**TASK TO CARRY OUT:**
Exactly and only the lines from the one containing "Aish Tor (183, 669)" through the close of the entries below are to be set down.

===== DATA =====

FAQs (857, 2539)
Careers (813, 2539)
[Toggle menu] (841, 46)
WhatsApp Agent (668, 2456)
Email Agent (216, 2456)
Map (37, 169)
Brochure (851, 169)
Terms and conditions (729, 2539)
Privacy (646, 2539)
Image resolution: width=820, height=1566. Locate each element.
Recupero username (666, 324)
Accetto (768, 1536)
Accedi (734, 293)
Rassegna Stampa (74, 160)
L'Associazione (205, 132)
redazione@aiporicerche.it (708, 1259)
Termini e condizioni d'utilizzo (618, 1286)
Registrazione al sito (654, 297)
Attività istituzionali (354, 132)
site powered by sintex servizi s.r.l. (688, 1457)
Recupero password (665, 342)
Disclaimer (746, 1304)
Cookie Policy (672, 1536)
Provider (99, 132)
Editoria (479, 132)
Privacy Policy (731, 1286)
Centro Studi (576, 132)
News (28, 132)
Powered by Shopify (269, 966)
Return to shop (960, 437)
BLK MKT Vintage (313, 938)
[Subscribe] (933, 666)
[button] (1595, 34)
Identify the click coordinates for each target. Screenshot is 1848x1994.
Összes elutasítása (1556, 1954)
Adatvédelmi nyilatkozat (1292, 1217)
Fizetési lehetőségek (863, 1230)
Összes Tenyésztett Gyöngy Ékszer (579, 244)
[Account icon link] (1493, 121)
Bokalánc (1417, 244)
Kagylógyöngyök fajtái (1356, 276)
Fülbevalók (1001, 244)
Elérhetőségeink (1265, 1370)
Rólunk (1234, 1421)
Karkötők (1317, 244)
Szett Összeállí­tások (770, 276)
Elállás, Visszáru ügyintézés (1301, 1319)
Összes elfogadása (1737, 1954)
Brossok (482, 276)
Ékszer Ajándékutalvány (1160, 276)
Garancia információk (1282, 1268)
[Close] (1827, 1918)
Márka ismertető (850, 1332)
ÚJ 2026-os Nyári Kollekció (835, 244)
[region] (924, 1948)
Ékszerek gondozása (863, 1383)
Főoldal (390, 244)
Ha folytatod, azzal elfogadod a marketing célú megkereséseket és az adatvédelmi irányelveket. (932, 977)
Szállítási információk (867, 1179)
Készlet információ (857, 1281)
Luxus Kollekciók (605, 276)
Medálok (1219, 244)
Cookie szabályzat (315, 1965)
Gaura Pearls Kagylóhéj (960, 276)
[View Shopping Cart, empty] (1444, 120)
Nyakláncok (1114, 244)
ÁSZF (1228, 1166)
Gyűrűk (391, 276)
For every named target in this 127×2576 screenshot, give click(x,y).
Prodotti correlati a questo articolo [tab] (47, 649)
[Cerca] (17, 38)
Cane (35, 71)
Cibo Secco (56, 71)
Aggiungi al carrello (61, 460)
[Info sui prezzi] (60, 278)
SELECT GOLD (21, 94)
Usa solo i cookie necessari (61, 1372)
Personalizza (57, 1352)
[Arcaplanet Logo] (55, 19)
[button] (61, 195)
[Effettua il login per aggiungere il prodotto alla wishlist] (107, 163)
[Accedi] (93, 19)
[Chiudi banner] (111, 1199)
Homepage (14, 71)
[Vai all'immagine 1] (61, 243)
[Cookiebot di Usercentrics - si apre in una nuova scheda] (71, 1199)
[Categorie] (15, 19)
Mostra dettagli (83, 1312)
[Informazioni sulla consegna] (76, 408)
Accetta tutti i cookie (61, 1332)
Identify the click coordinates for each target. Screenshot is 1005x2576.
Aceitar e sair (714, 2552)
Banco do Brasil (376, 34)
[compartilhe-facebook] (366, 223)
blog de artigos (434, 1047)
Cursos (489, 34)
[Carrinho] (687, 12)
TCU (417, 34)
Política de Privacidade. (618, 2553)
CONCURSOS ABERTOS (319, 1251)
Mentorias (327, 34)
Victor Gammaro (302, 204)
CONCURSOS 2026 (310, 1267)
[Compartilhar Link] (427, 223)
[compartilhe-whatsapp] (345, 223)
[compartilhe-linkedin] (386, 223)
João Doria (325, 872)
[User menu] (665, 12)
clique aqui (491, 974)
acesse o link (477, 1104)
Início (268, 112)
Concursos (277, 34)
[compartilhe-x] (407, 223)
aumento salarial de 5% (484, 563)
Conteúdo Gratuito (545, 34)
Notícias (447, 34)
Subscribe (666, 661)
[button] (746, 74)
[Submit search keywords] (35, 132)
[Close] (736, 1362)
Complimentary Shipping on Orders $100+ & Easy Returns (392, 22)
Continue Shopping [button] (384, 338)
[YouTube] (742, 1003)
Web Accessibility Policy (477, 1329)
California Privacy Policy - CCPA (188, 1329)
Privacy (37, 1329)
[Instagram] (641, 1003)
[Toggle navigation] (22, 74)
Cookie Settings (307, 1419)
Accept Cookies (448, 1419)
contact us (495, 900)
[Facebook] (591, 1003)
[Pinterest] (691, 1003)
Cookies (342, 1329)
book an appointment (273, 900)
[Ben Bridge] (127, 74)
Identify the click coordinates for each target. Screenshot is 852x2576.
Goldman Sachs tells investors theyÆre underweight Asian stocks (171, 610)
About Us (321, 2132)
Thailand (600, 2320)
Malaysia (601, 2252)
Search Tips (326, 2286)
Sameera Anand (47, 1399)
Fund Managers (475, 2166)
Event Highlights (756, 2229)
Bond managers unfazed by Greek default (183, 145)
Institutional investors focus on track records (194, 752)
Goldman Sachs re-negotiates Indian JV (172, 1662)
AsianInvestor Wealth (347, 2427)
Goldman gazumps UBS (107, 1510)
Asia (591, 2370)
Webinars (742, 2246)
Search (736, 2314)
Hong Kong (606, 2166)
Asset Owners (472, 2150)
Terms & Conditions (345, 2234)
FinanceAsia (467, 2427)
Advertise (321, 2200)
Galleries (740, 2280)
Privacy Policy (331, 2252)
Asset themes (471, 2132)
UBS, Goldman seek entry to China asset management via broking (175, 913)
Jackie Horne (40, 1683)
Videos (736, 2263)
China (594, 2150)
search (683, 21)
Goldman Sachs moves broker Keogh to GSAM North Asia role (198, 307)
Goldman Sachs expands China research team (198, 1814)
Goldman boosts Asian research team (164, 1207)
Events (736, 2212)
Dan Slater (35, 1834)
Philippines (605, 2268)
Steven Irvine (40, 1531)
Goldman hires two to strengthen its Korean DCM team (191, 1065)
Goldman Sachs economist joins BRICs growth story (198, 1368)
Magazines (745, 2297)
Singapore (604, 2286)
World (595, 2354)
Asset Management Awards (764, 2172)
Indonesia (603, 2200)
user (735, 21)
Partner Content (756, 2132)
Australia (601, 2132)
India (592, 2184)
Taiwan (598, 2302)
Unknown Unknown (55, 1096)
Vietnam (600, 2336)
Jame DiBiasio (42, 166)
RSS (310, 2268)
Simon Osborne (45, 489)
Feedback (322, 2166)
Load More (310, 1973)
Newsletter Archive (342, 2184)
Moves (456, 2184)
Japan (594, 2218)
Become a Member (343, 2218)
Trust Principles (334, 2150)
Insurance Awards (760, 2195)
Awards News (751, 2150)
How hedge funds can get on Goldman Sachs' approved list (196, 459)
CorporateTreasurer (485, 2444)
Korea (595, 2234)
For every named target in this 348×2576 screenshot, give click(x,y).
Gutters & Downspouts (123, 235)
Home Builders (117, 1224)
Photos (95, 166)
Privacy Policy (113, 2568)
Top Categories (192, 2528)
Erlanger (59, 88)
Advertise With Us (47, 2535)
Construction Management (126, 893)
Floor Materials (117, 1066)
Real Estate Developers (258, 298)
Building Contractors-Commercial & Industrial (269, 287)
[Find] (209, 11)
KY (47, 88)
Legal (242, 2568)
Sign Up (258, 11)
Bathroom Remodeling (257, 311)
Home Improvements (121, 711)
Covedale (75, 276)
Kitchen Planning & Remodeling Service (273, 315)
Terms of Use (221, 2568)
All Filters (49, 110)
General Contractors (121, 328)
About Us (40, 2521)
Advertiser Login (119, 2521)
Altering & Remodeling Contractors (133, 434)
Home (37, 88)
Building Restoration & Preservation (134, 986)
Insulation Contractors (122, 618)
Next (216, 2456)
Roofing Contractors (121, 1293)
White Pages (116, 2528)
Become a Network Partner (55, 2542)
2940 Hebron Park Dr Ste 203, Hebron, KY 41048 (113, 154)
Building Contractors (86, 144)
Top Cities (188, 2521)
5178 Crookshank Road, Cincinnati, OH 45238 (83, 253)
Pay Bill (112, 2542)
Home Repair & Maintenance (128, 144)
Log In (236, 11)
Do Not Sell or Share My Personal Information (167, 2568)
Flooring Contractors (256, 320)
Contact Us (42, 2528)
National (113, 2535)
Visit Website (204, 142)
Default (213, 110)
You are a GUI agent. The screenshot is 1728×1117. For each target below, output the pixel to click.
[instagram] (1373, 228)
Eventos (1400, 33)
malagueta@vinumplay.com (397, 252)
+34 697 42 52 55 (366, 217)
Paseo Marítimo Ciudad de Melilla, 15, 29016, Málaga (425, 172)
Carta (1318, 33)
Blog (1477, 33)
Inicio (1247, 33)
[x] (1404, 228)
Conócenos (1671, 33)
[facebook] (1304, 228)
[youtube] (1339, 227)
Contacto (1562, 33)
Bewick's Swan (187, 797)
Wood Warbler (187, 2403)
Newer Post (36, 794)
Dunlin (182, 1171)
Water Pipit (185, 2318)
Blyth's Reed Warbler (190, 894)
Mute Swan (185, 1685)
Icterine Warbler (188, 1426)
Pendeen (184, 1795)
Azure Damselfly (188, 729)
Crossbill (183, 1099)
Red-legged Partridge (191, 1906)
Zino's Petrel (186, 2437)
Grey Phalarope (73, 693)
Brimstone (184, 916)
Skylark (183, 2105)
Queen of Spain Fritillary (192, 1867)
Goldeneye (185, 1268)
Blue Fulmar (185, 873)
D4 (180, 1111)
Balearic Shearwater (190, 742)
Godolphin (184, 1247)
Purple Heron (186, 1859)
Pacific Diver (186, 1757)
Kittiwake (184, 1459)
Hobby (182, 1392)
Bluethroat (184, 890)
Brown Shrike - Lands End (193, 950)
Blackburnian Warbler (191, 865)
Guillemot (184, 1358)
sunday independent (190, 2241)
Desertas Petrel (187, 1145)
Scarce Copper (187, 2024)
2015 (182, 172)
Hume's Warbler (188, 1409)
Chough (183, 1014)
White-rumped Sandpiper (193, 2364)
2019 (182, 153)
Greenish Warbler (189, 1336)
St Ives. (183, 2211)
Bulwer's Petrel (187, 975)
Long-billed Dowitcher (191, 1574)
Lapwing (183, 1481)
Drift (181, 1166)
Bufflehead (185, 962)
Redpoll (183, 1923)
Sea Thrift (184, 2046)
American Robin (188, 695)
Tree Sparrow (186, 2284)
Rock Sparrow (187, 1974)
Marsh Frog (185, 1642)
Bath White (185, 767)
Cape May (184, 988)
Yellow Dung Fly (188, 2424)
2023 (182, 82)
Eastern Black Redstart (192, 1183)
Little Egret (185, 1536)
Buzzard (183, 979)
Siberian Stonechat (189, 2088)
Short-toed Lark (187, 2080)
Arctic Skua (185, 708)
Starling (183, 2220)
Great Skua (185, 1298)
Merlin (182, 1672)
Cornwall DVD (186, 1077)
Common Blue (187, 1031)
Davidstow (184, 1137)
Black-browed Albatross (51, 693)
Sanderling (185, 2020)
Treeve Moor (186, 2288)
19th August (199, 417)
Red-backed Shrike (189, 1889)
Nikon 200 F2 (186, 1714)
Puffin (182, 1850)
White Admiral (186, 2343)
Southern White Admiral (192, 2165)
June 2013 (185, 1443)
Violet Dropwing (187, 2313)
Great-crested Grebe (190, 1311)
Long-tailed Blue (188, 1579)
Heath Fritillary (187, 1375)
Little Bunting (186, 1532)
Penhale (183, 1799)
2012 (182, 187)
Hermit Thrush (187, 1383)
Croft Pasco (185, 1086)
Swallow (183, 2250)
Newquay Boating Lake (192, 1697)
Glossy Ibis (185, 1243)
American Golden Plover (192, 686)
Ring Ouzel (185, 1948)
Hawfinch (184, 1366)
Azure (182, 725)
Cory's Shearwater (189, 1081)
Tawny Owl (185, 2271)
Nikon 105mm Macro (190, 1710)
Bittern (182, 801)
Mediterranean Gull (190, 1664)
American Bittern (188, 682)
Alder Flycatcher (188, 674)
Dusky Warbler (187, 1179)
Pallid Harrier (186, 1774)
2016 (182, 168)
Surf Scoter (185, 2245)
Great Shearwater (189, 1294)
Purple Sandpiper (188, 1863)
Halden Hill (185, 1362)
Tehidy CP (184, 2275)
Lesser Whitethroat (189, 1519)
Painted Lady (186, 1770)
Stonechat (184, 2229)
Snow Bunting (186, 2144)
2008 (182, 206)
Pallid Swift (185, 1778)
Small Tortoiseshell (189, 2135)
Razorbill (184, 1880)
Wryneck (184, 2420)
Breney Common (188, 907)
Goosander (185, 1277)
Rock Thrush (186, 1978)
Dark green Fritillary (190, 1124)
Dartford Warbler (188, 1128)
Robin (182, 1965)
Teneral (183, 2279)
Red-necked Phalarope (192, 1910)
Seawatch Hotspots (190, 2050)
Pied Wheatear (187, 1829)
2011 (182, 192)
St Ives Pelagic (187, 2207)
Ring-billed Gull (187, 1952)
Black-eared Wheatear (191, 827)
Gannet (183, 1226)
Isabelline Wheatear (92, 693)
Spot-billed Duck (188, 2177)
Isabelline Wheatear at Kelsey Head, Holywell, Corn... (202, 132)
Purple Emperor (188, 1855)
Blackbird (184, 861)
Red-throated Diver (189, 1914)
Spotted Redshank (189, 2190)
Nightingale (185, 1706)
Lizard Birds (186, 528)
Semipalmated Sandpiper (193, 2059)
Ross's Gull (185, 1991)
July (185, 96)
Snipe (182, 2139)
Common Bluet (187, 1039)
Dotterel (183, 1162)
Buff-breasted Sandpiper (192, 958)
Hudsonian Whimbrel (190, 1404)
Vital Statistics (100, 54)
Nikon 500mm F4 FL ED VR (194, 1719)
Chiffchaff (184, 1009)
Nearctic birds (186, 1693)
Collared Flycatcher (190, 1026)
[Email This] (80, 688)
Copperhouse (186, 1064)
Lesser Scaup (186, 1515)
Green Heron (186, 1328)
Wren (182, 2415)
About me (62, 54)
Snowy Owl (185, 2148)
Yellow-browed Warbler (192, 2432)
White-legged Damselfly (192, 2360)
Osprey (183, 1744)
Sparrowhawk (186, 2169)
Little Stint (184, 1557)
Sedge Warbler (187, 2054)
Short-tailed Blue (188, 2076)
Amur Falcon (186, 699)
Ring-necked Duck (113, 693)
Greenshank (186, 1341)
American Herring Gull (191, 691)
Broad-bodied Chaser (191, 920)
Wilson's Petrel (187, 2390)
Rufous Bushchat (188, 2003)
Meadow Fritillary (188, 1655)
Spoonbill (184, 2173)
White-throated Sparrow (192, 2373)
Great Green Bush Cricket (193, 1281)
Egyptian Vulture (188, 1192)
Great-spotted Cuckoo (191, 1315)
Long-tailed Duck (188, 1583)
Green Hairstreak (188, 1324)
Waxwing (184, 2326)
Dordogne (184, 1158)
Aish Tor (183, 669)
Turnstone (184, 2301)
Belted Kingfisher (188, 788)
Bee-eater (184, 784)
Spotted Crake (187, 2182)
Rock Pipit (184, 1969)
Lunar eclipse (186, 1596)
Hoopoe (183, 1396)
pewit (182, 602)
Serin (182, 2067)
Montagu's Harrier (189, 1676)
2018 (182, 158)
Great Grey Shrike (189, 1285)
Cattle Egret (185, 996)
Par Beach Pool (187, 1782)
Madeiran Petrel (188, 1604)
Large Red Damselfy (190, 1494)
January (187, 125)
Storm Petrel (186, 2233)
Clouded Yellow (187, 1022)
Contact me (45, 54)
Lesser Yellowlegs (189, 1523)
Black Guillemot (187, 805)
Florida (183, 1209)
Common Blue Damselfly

=====

**SOLUTION BELOW:**
Aish Tor (183, 669)
Turnstone (184, 2301)
Belted Kingfisher (188, 788)
Bee-eater (184, 784)
Spotted Crake (187, 2182)
Rock Pipit (184, 1969)
Lunar eclipse (186, 1596)
Hoopoe (183, 1396)
pewit (182, 602)
Serin (182, 2067)
Montagu's Harrier (189, 1676)
2018 (182, 158)
Great Grey Shrike (189, 1285)
Cattle Egret (185, 996)
Par Beach Pool (187, 1782)
Madeiran Petrel (188, 1604)
Large Red Damselfy (190, 1494)
January (187, 125)
Storm Petrel (186, 2233)
Clouded Yellow (187, 1022)
Contact me (45, 54)
Lesser Yellowlegs (189, 1523)
Black Guillemot (187, 805)
Florida (183, 1209)
Common Blue Damselfly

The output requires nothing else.